2               FEITEN, klacht en verweer

 

2.1         Bij brief d.d. 26 januari 2012 met bijlagen, heeft klager zich bij de deken beklaagd over verweerster .

 

2.2         Voor een weergave van de vaststaande feiten, de omschrijving van de klacht en het verweer, verwijst de raad naar de beslissing van de plaatsvervangend voorzitter d.d. 28 juni 2012, aangezien klager daartegen in het verzet niet opkomt en de juiste inhoud er van niet in geschil is

 

 

3        Het VERZET

 

3.1     De gronden van het verzet houden, zakelijk weergegeven, het volgende in:

 

Er was geen enkele reden voor verweerster om de betreffende procedures te starten. Dat blijkt uit het feit dat de rechtbank in een vonnis aan verweerster heeft opgedragen klagers kosten voor het kort geding te betalen en dat meerdere door haar aangespannen kortgedingen zijn afgewezen.

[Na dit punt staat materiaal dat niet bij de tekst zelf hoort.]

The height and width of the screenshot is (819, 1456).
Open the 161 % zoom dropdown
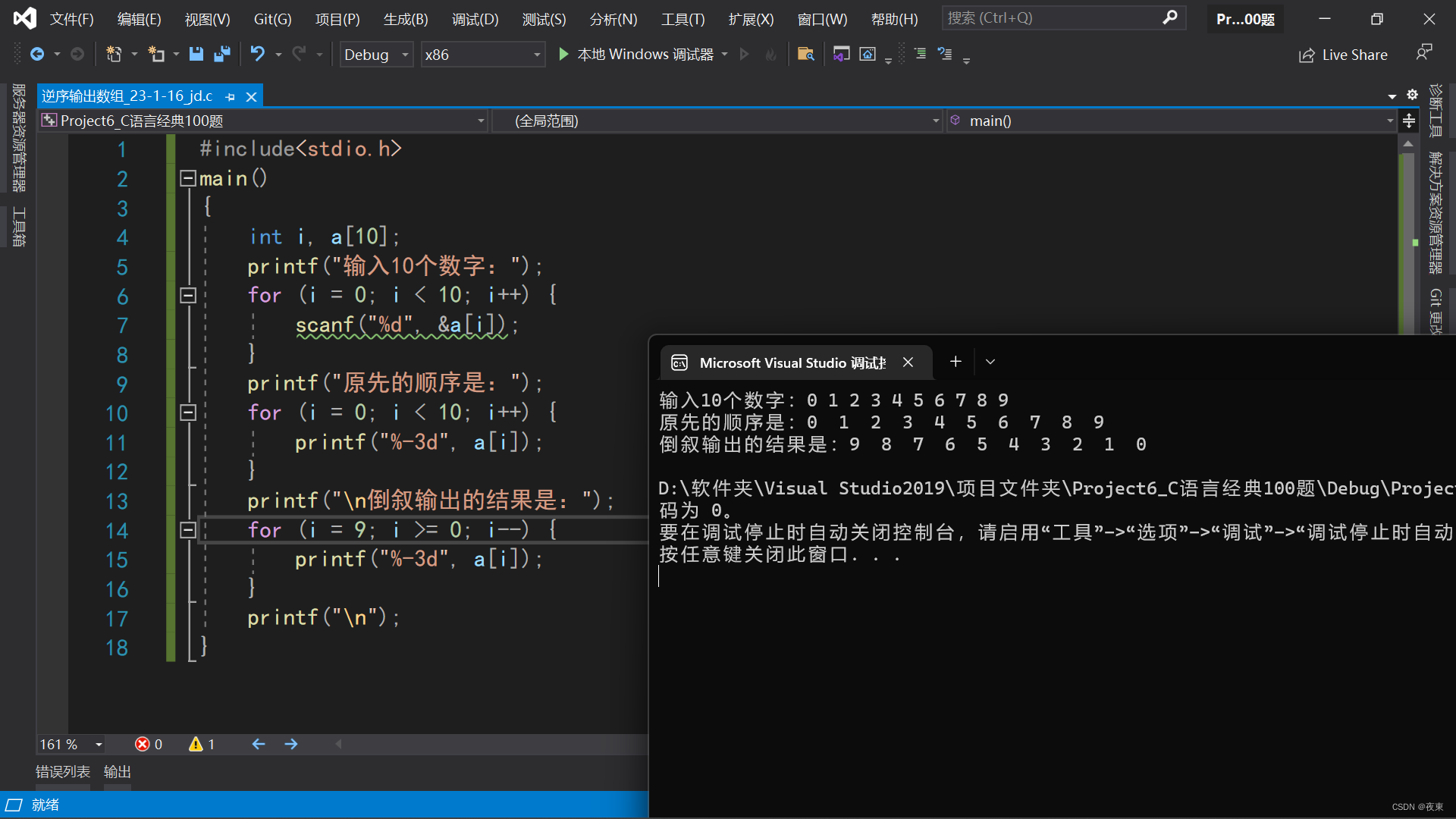pos(99,745)
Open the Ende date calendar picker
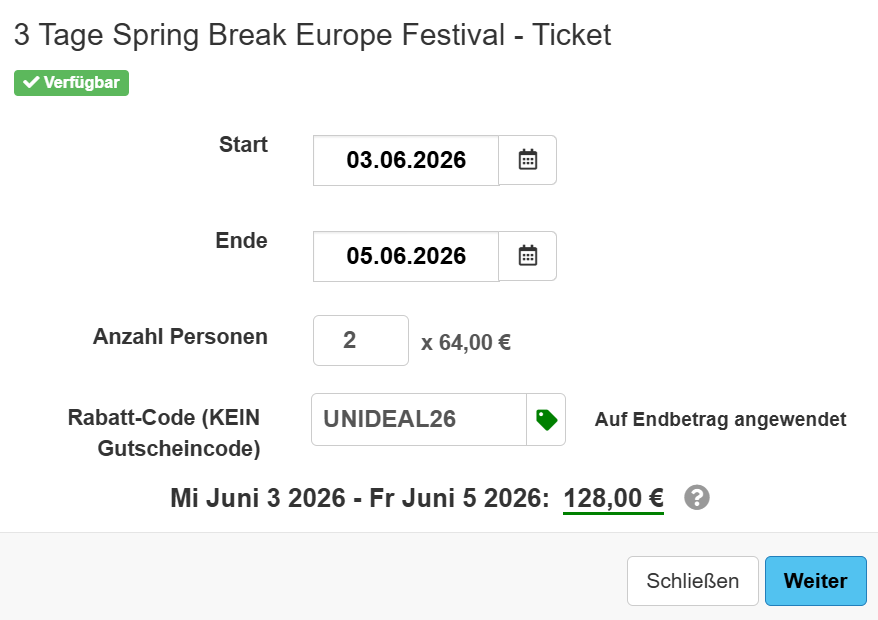Viewport: 878px width, 620px height. pos(530,256)

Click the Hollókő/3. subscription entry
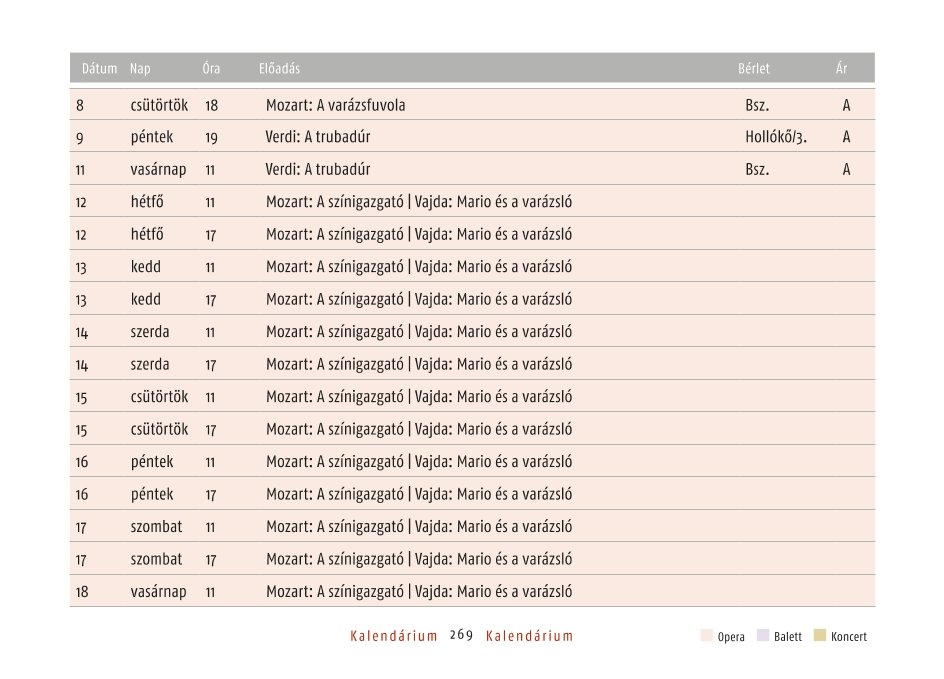(776, 137)
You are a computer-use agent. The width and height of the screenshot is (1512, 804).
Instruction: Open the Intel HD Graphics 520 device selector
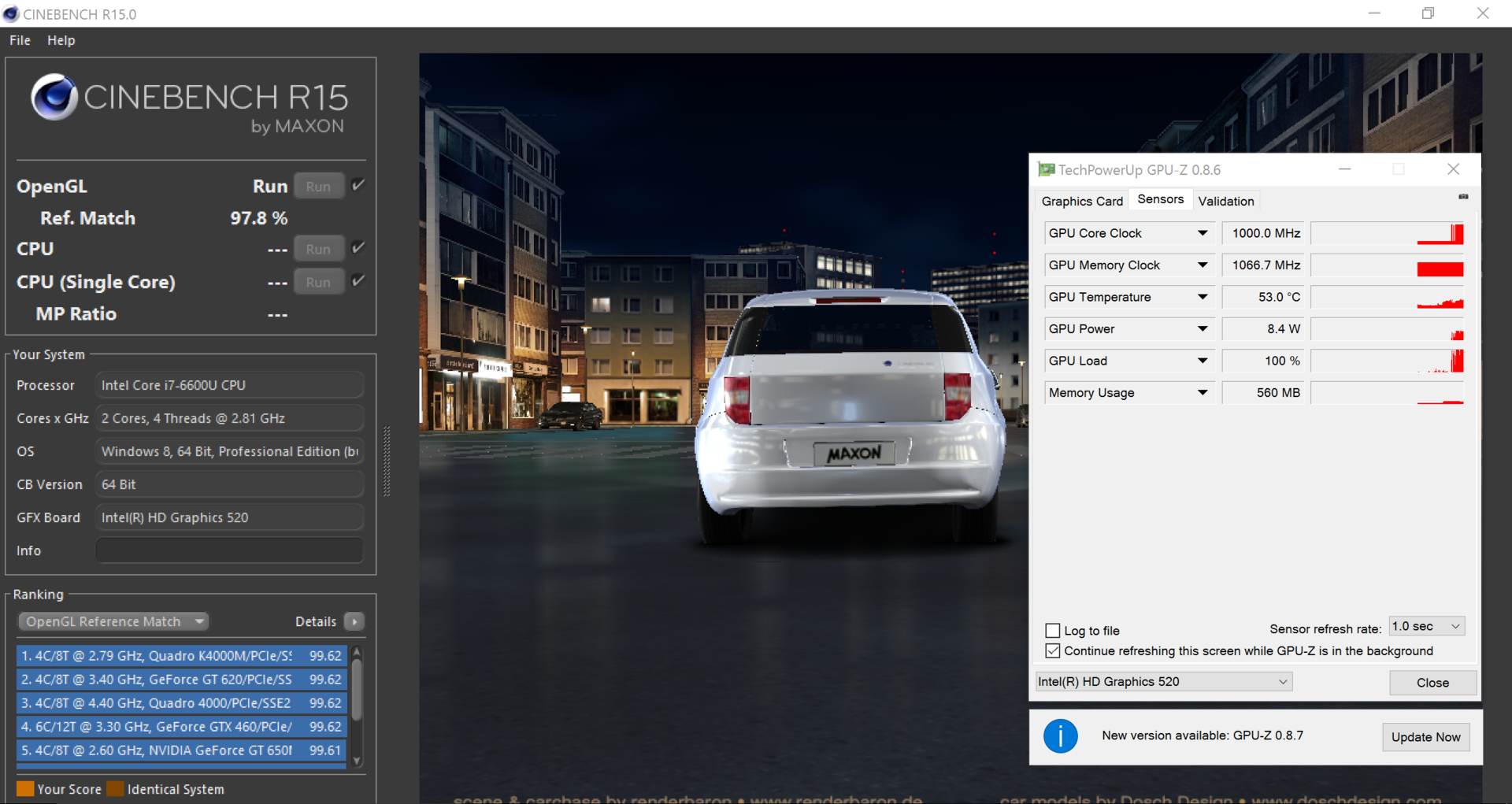coord(1163,682)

De rechtszaken met betrekking tot het psychologisch onderzoek en wijziging van het ouderlijk gezag zijn niet relevant en de verzoeken om een straat- en contactverbod zijn afgewezen, evenals de verzoeken om smartengeld en alimentatie.

 

 

               4      BEOORDELING

 

4.1     De raad verenigt zich met het oordeel van de plaatsvervangend voorzitter dat niet is gebleken dat verweerster op voorhand kansloze zaken aanhangig heeft gemaakt en klager daarmee nodeloos op kosten heeft gejaagd. Voor zover al zou kunnen komen vast te staan dat verweerster bij enig vonnis is veroordeeld de proces-kosten van klager te voldoen en procedures jegens hem zou hebben verloren, kan hieruit  – zoals klager kennelijk wil betogen - nog niet de conclusie worden getrokken dat die procedures op voorhand geen enkele kans van slagen hadden.

 

 

 

5        BESLISSING

 

De raad van discipline:

 

-            verklaart het verzet ongegrond.

 

 

Aldus gewezen door mr. mr.G.J.E. Poerink , v oorzitter, mrs. J.D.E. van den Heuvel, Th. Kremers, A. Freriks en R. Theunissen , leden, in tegenwoordigheid van mr. A.M.T.A. Verhagen als plaatsvervangend griffier en uitgesproken ter openbare zitting van 28 januari 2013.

 

 

 

griffier                                                               voorzitter                                     

 

 

 

 

 

Deze beslissing is in afschrift op    29 januari 2013

 

per aangetekende brief verzonden aan:

 

-       klager

-       verweerster

-       de deken van de Orde van Advocaten in het arrondissement M

-       de deken van de Nederlandse Orde van Advocaten.

 

Van deze beslissing kan geen hoger beroep bij het Hof van Discipline worden ingesteld.